Beyond that, the prevailing mentality here does seem to be that clearing snow is somebody else’s problem. Toronto has a fairly strict bylaw outlining when and how snow must be removed from sidewalks, pathways etc following a snowfall, and this level of snow clearance is the responsibility of the owner or occupant of each building. We don’t have any such law here, so nobody bothers – including city centre businesses (and, really, it’s not as if putting salt down on the pavement in front of, say, Debenhams would have eaten up more than about 20 minutes of someone’s time – I repeat, we did not have a major snowfall today, and there was far less snow in the city centre than there is here). The snow on the pavements either piles up to the point where it gets into your shoes, or it compacts into ice, because nobody takes responsibility for clearing the pavement in front of their own property. Indeed, there’s an obnoxious perception that clearing snow and gritting in front of your home or business can get you sued if someone slips and falls on the section you cleared. And no, don’t worry, I’m not going to list every single revolting thing this says about British society.

And then there’s the private cars. When snow falls here, it’s as if parking regulations suddenly no longer apply. People bring their cars down from side roads (which, admittedly, are often steep, quickly become impassable, and are never the first to be cleared) and park them on the main road – anywhere on the main road, including on double yellow lines, around blind bends, and in front of bus stops, reducing two-lane roads to a single car-width of carriageway. Since that’s too narrow for two buses to pass, the result is severe disruption – like I experienced this evening – for anyone trying to get around by bus, even after a relatively minor snowfall. These cars, of course, are never ticketed or towed, despite being parked illegally. If we put in place a system of designated snow routes that became absolute no-parking zones after a snowfall in order to facilitate snow clearance and enable traffic to move freely in both directions, and enforced it, an awful lot of this disruption would be avoided.

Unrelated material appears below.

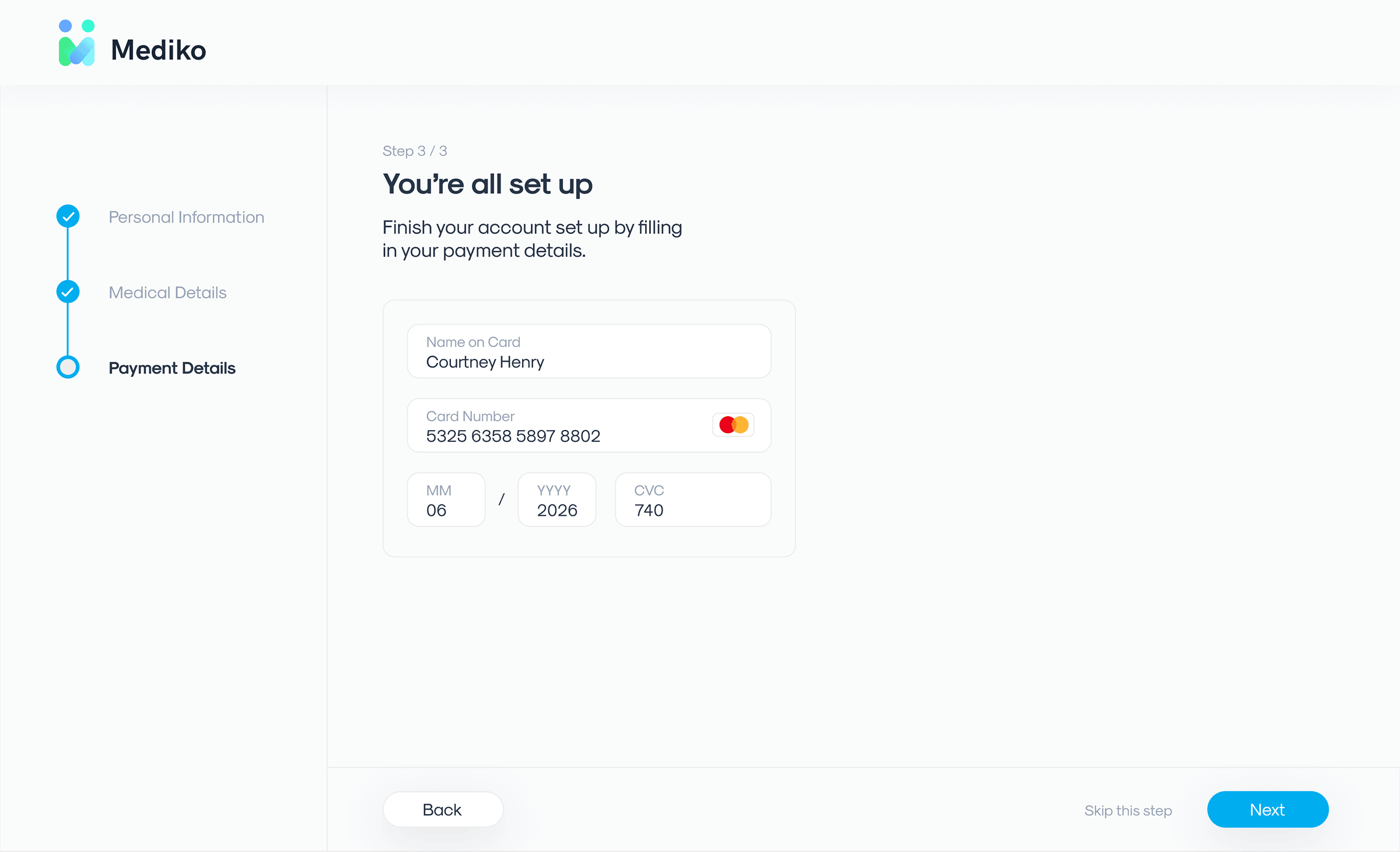Click the Next button
The image size is (1400, 852).
coord(1267,809)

Unfortunately, that would require planning, and common sense, and when snow falls in this country both of those things magically disappear. We had three or four inches of snow, and it was forecast days in advance. Some delays are understandable; letting chaos result from such a minor snowfall is not.

And the Northern Rail and Metrolink managing directors – I’m looking at YOU, Ian Bevan and Chris Coleman  – who failed to put protocols in place to ensure that station platforms would be gritted ahead of a snowfall should be fired. Even given the generally pathetic way we deal with snowfalls in the UK, that takes a special kind of incompetence.